*** Opening Data for this task ***

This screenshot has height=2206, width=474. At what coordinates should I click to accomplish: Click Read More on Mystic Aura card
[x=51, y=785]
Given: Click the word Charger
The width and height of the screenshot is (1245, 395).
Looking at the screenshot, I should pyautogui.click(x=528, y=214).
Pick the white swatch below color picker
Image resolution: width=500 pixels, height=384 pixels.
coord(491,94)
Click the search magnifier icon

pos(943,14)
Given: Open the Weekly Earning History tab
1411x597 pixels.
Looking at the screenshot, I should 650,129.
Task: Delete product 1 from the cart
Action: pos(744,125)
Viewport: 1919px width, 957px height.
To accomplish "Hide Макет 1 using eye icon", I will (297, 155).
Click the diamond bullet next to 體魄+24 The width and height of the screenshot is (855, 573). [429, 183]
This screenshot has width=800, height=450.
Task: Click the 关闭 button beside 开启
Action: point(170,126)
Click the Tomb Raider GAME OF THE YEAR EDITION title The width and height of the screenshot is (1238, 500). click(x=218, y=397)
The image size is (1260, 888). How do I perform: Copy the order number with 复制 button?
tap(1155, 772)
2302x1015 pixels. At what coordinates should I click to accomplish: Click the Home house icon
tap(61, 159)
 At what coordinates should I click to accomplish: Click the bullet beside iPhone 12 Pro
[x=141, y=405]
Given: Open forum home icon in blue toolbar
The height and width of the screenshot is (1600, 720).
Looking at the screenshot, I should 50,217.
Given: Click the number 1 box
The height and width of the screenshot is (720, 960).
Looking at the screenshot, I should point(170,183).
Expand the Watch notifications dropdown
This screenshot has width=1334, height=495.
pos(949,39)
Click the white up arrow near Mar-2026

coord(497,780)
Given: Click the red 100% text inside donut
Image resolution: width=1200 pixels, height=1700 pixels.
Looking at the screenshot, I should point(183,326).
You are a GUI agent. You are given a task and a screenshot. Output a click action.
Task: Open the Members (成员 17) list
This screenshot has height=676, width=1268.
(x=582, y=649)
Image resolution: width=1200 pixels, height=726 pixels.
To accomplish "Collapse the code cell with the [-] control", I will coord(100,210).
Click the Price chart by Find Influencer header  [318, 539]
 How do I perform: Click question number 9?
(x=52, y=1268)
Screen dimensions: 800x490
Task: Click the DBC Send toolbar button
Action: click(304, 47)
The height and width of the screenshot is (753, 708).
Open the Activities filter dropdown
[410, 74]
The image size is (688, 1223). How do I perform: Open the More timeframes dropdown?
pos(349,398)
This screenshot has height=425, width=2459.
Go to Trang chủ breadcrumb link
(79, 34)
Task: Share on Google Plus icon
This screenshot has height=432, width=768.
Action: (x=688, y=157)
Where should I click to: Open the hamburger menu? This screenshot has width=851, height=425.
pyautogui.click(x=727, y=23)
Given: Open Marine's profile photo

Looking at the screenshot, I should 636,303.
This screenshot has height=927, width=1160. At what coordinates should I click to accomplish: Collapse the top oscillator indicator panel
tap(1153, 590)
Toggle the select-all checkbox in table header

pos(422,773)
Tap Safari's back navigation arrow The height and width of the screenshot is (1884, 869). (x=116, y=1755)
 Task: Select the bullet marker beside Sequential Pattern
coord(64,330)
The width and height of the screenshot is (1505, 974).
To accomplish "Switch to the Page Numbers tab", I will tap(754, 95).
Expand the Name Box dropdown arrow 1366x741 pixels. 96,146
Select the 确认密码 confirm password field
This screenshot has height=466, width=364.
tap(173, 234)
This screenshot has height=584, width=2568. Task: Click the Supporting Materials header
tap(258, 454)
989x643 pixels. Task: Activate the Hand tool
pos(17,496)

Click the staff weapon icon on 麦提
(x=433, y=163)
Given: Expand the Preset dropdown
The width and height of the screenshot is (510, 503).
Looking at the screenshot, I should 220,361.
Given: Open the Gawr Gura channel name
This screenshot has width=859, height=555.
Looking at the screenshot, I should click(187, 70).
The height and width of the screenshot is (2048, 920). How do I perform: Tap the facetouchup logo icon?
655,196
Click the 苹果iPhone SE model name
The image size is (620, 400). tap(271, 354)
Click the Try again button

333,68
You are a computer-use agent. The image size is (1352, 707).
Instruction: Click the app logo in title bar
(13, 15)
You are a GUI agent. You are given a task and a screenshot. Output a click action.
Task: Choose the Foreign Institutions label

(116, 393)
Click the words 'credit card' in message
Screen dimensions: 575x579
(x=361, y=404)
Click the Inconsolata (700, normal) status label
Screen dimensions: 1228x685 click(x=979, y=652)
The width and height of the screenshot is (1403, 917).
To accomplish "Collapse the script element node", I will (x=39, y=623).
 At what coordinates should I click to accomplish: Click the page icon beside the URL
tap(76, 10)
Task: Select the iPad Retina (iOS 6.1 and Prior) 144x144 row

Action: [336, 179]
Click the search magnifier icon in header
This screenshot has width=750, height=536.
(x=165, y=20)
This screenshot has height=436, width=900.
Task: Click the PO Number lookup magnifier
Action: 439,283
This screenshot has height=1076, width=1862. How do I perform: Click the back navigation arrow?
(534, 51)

*** Closing Data for this task ***

## Task to complete
Output, from the data above, the lines from the line with "Given: Open forum home icon in blue toolbar" to the line with "Image resolution: width=1200 pixels, height=726" exactly as they stand, both ends included and nothing else.

## Your response
Given: Open forum home icon in blue toolbar
The height and width of the screenshot is (1600, 720).
Looking at the screenshot, I should 50,217.
Given: Click the number 1 box
The height and width of the screenshot is (720, 960).
Looking at the screenshot, I should point(170,183).
Expand the Watch notifications dropdown
This screenshot has width=1334, height=495.
pos(949,39)
Click the white up arrow near Mar-2026

coord(497,780)
Given: Click the red 100% text inside donut
Image resolution: width=1200 pixels, height=1700 pixels.
Looking at the screenshot, I should point(183,326).
You are a GUI agent. You are given a task and a screenshot. Output a click action.
Task: Open the Members (成员 17) list
This screenshot has height=676, width=1268.
(x=582, y=649)
Image resolution: width=1200 pixels, height=726 pixels.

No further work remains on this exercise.